- _Exercise objective_
Look through the data below and return each line where "Given" appears.

- _Input for this task_
######
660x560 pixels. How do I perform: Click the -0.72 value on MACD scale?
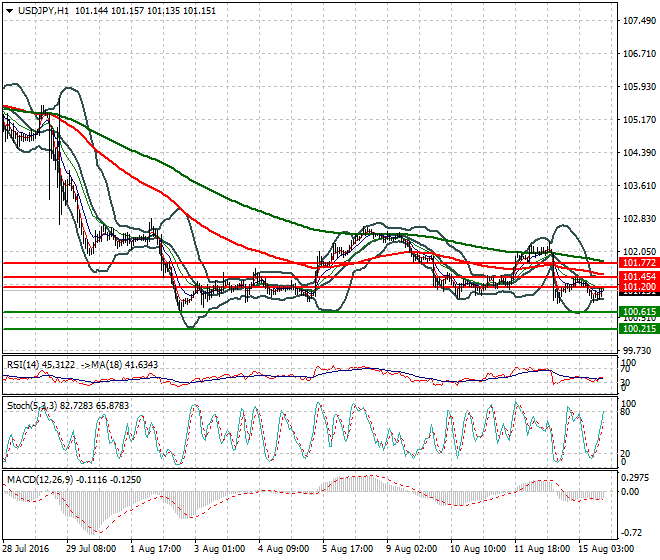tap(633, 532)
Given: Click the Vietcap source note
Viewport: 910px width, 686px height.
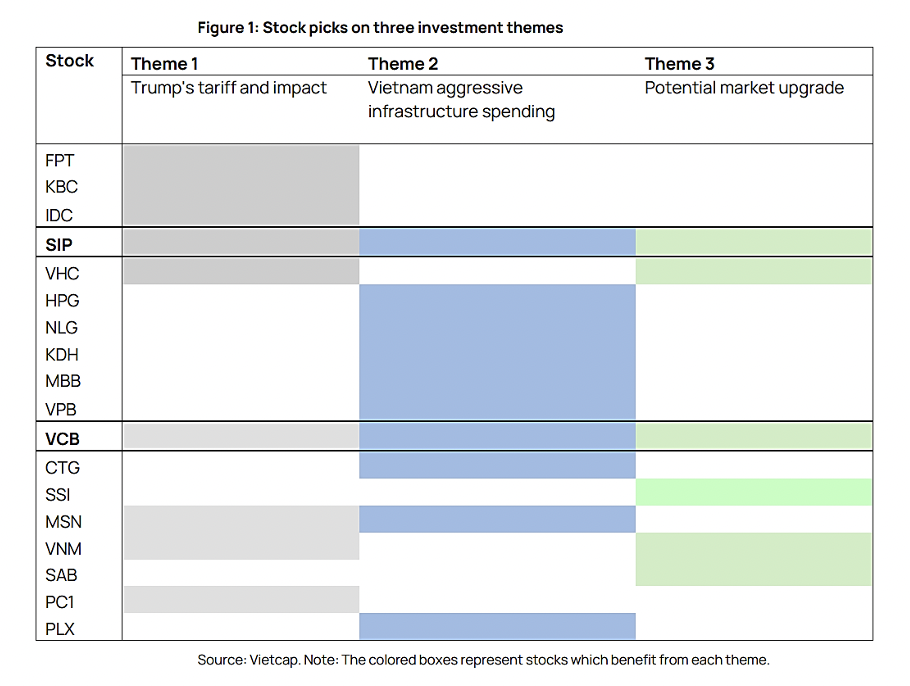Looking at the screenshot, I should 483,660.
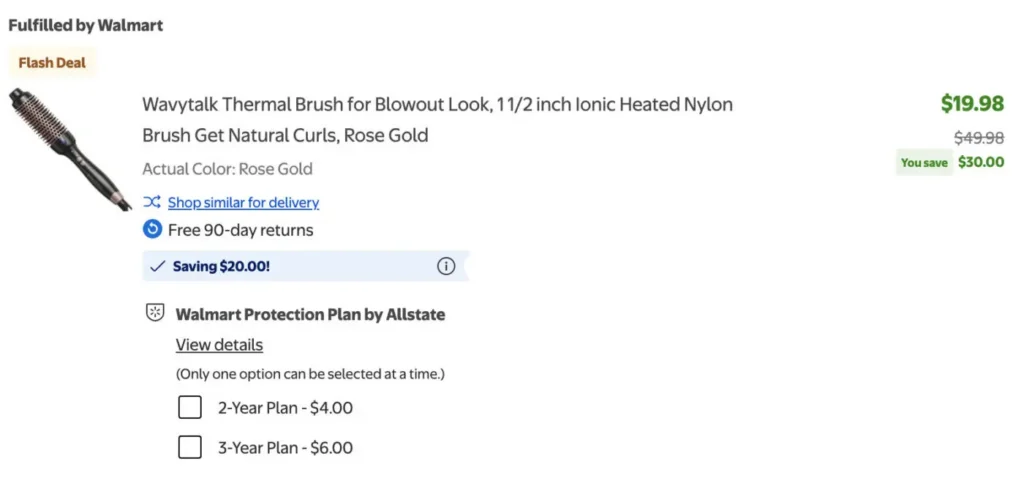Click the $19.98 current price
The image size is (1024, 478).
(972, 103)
######
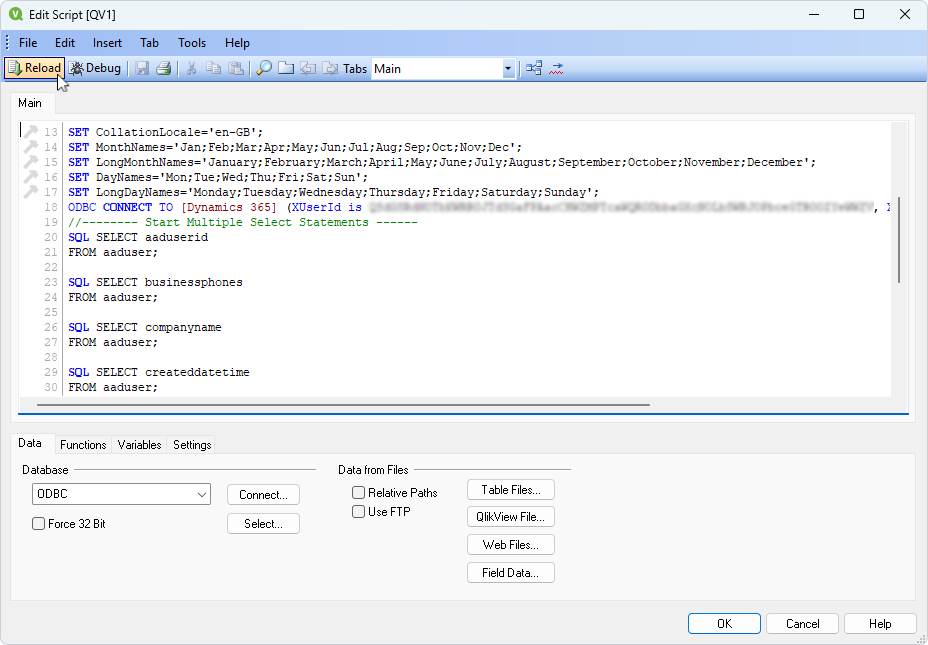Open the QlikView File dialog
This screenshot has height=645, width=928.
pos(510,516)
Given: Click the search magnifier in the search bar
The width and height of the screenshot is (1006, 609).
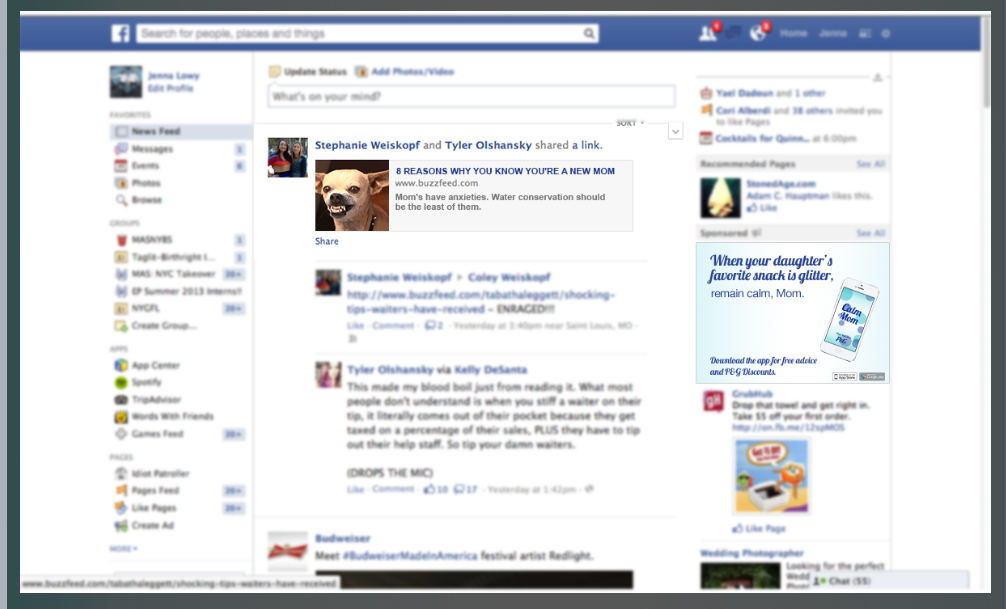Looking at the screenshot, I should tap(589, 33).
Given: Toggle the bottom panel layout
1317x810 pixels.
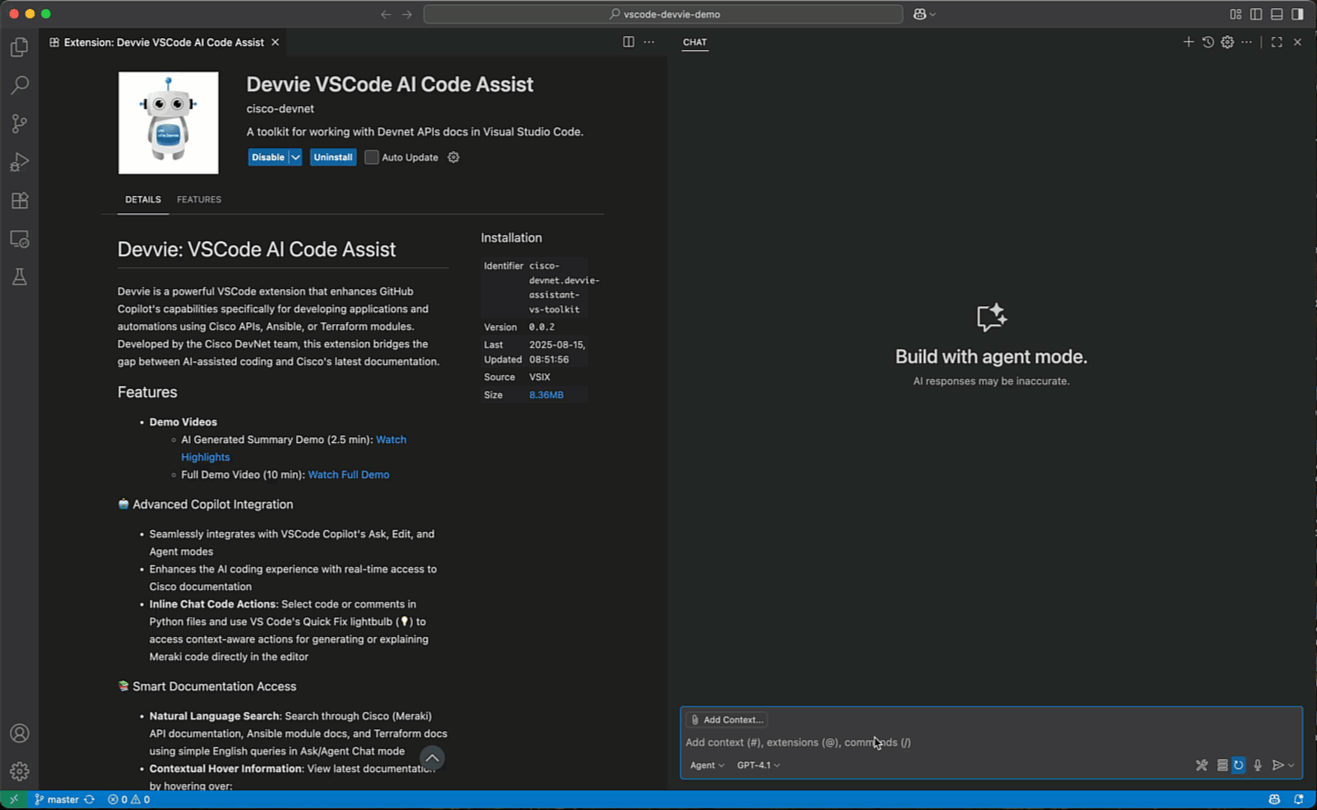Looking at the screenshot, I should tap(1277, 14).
######
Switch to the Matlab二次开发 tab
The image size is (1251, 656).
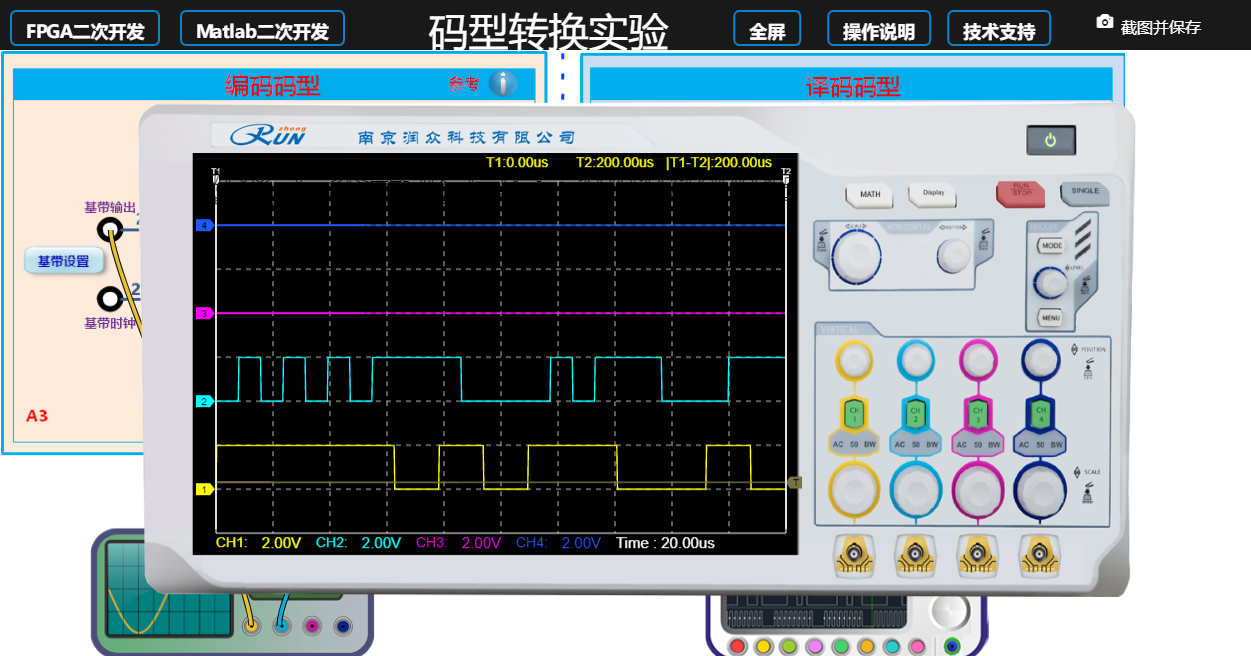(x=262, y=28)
######
- _Answer section_
Given: Click the Vietcap source note
Given: Click the search magnifier in the search bar
Given: Toggle the bottom panel layout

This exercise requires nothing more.